Every time I sat down to read stories for this month’s column, I thought the theme was obvious. At the end of a long year filled with outrage and sadness, focusing on the lighthearted seemed like the way to go. But this winter has been strange. The days are warm and rainy, almost balmy, more like late spring than a midwestern midwinter. Tonight, as I’m putting this together, the hemisphere creeps closer to the longest night of the year. In the winter I expected, this is the point at which the snow starts to stick. When the days begin to lengthen again, when the sun decides to stick around a minute longer every day… This winter, I keep thinking that’s no longer a guarantee. And the stories that keep sticking in my head? They’re the ones about endings, about new starts deferred, about the hope for something beyond, even if you won’t live to see it.

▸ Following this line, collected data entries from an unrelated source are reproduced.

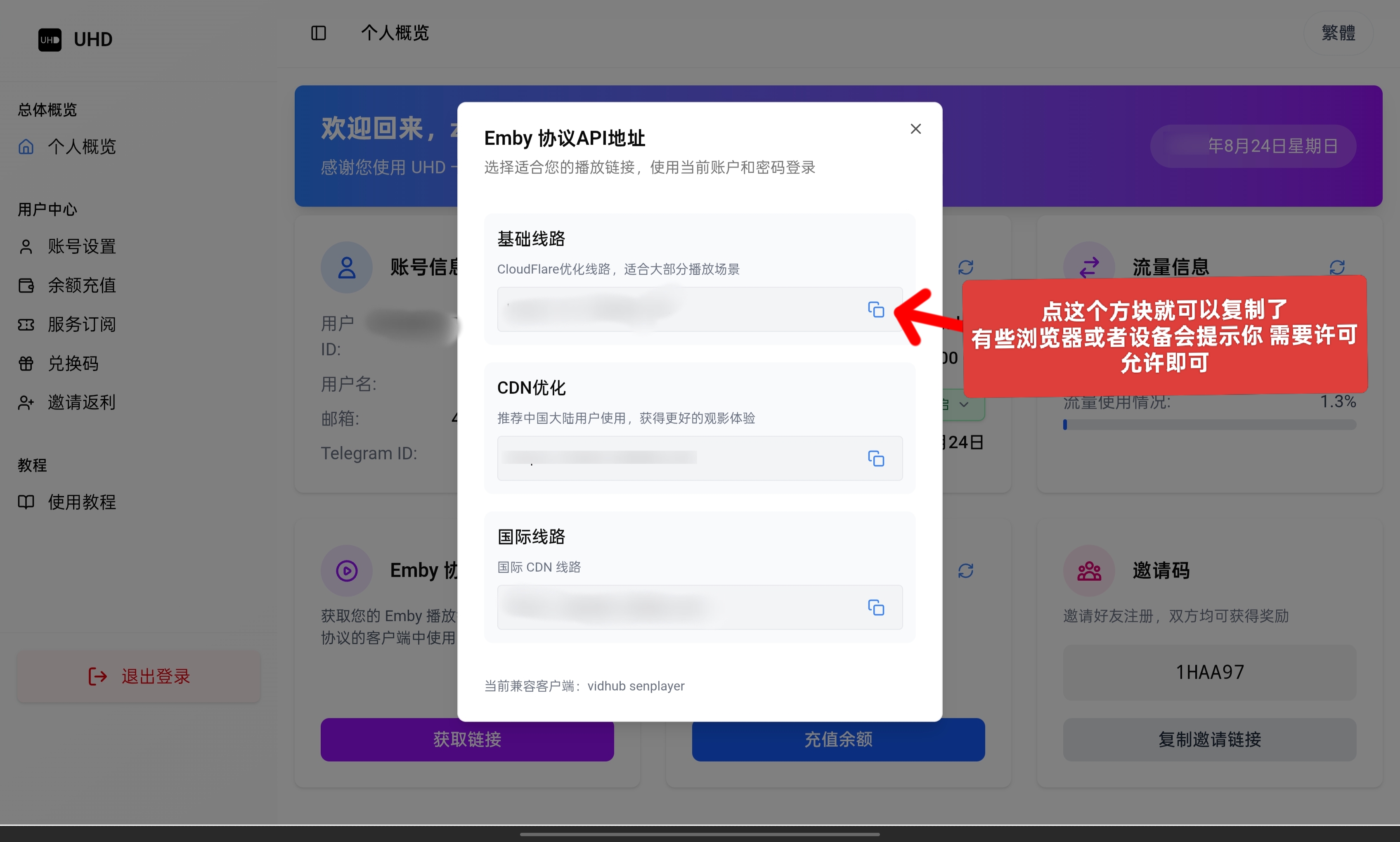Toggle the sidebar panel icon
Image resolution: width=1400 pixels, height=842 pixels.
pyautogui.click(x=319, y=33)
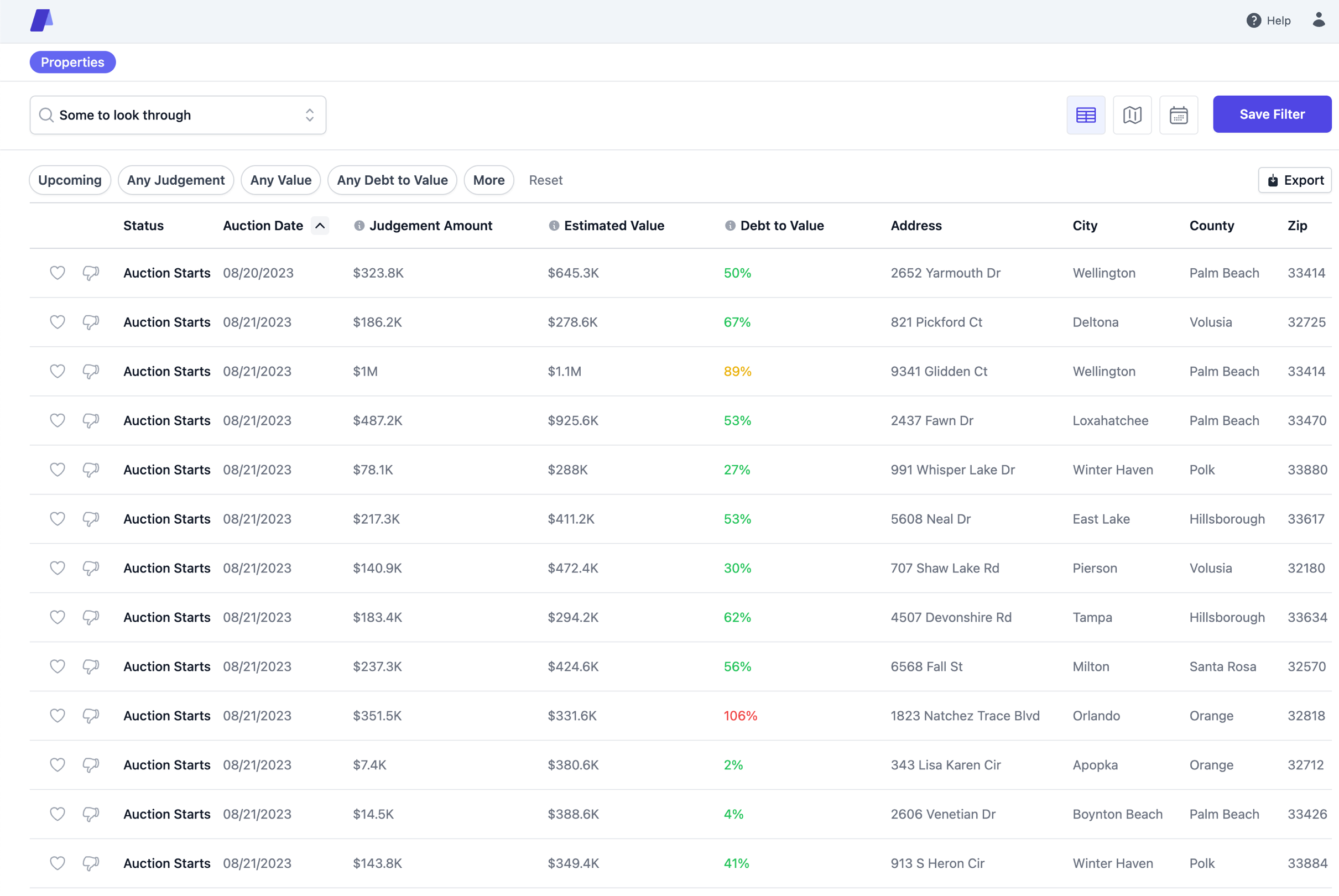This screenshot has width=1339, height=896.
Task: Click the Estimated Value info icon
Action: pos(554,226)
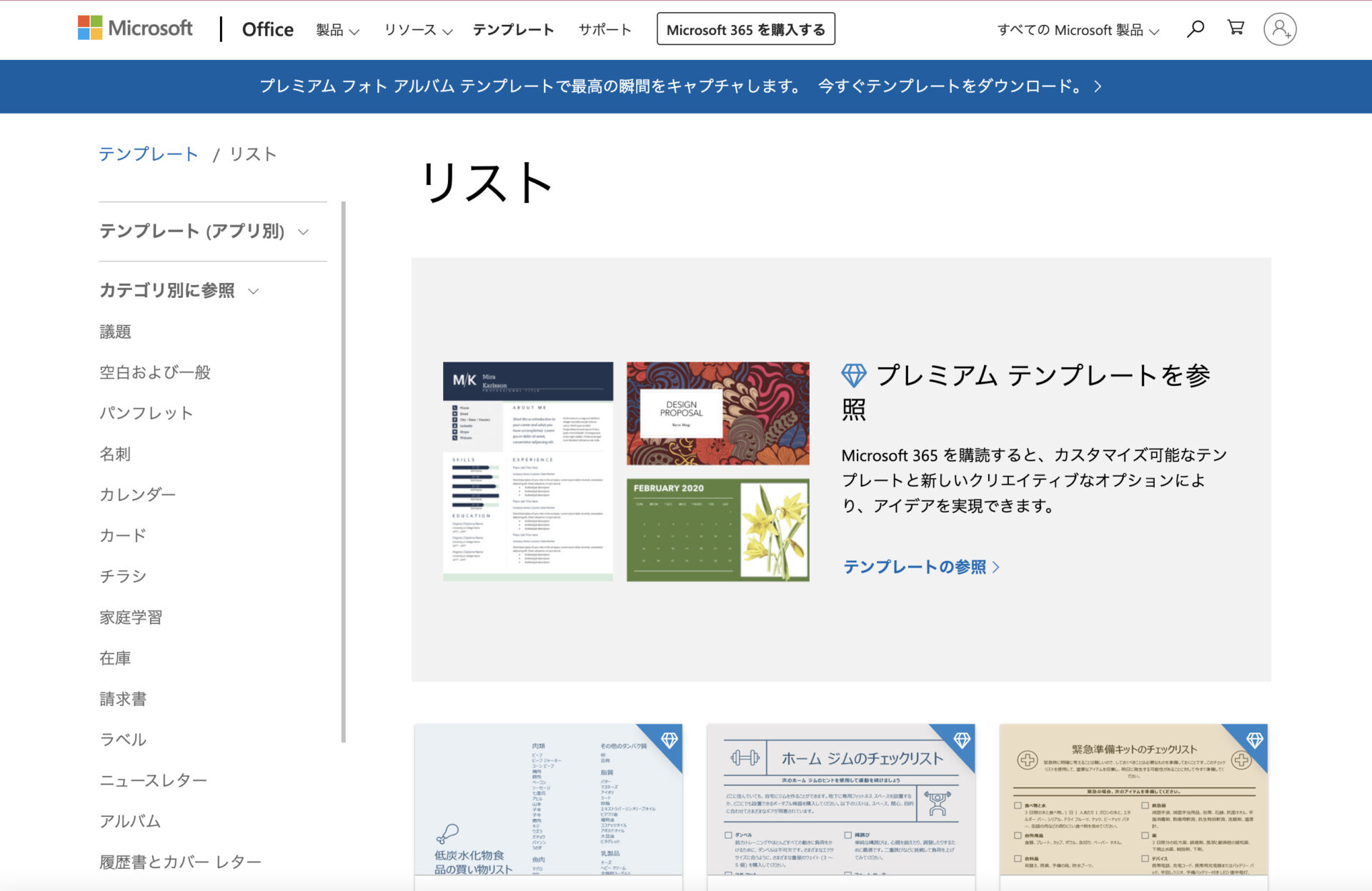Screen dimensions: 1372x891
Task: Open the リソース dropdown
Action: [418, 30]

“A Drop of Ink Preserved in Amber” by Marina J. Lostetter (4700 words)
Shimmer #28, November 2015
Amber knew normal girls didn’t have drawers in their chests. Or in their stomachs, or backs, or thighs. She knew her parents had had her specially designed by a geneticist in Pakistan, where the international genome-manipulation laws were more difficult to enforce than in the U.S. In the history of the world, there had never been another human like her. And she was human, even if she didn’t look it on an X-ray.

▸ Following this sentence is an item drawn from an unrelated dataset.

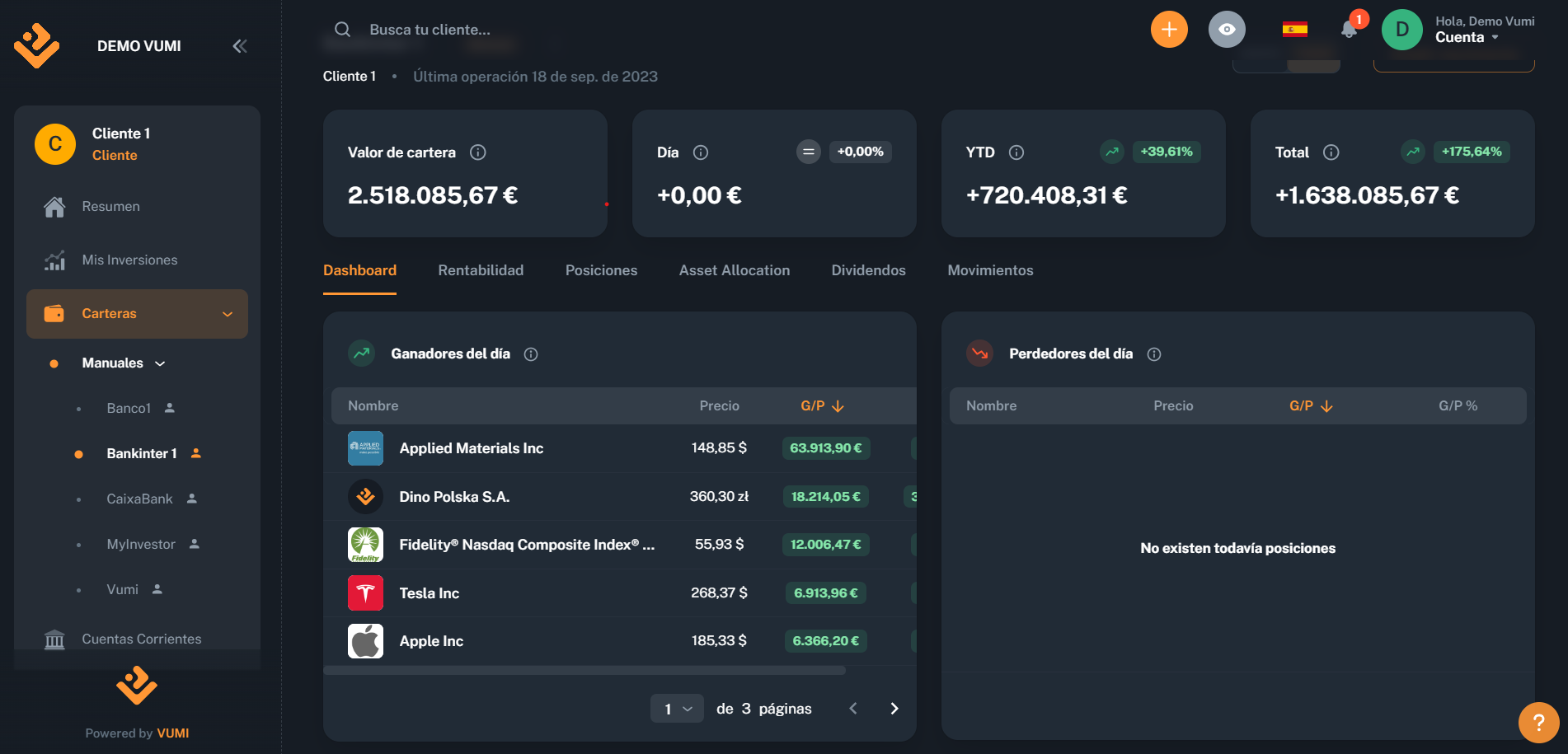
Task: Open the Ganadores del día info icon
Action: click(x=531, y=354)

And her parents had made it quite clear that X-rays were to be avoided at all costs.
“You are too special,” they told Amber when she was little. “There are some things other people were simply never meant to know.”

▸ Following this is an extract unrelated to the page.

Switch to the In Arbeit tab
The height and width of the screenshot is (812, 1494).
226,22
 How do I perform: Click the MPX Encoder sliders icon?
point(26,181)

In this short, Lostetter puts an emotional and resonant twist on what could be called bodypunk: Set in a not-so-future version of America in which extreme body mods have taken a turn for the genetic, Amber is a girl who is aware from an early age that she is entirely the product of her parents’ desires. It’s not entirely in the same sense with which all of us have to come to terms — Amber’s parents’ desires are for wealth and status and the thrill of the illicit. They take a great chance with her safety at a time when society is turning against its own advances. As she grows, and has to hide, Amber learns that secrets can be a form of currency. Hers, her friends, her society’s. Long after the danger has passed, she lacks the courage to be open but she manages to preserve enough of herself to keep the story alive long after she’s gone: a gift for others like her, even if their difference isn’t the same as hers.
“Swept Up” by Hannah Powell-Smith (interactive fiction, >5 minutes)
Sub-Q, November 2015
and here you are and she’s driving through the night and the car engine rumbles in your chest and your mouth tastes of bruise and blood and gravel and your tooth feels –
and your sleeves are soaked and you’re pretty sure it’s your blood but it’s hard to tell
she swerves
Interactive fiction doesn’t get a lot of play in more traditional sf/f/horror venues, which is a shame because a well-made IF story can push the envelope in a lot of ways work in those venues can’t. Powell-Smith’s sparse tale packs a punch that wouldn’t be as noticeable among thousands of extra words. It’s not the choose-your-adventure style you remember; no pits of broken branches or secret agents lie in wait for you here. Instead you put yourself into the persona of a girl in trouble, though you aren’t exactly sure how large that trouble will prove to be. The girl you are depends on the choices you make, but you can always refresh and try again.